Son günlerde Risale-i Nurlar, Bediüzzaman ve Nur talebeleri hakkında yazılan asılsız suçlamalar üzerine birçok kişi tarafından cevaplar verildi. Biz de “Vahiy, ilham, sünühat ve istihraç nedir?”  ve “Risale-i Nurlar’ın bu konularla ilişkisi nedir? diye  detaylı bir cevap vermek için aslına müracaatla konuya  yaklaşım getirdik. Bediüzzaman bunları kendi dilinden kendi kitaplarında nasıl anlatmıştır, onları gündeme taşıdık.

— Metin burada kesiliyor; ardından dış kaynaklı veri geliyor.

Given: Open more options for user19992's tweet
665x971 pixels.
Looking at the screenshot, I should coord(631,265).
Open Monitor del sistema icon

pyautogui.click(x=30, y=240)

Evliyalara ve hatta Allah dostlarına ilham kapıları bazen açılabilir. Tarihte bunun çok örnekleri vardır. Ancak Peygamberlere gelen vahyi, diğer insanlara gelen ilham ile karıştırmamak lazımdır. İnsanların sözleri ayet değildir, ilhamla kalplere gelen kelimelerdir. Peygamberlere vahiy dışında ilham da gelir.

Küçük büyük her cam parçasında yansımaları görülen güneş, ışınları ile her parlak parçacıkta vardır ama onların hiçbiri güneş değildir. Vahiyle gelen ayetler güneşin bizzat kendisidir. İlhamla gelen sözler her cam parçasındaki güneş ışıkları gibidir.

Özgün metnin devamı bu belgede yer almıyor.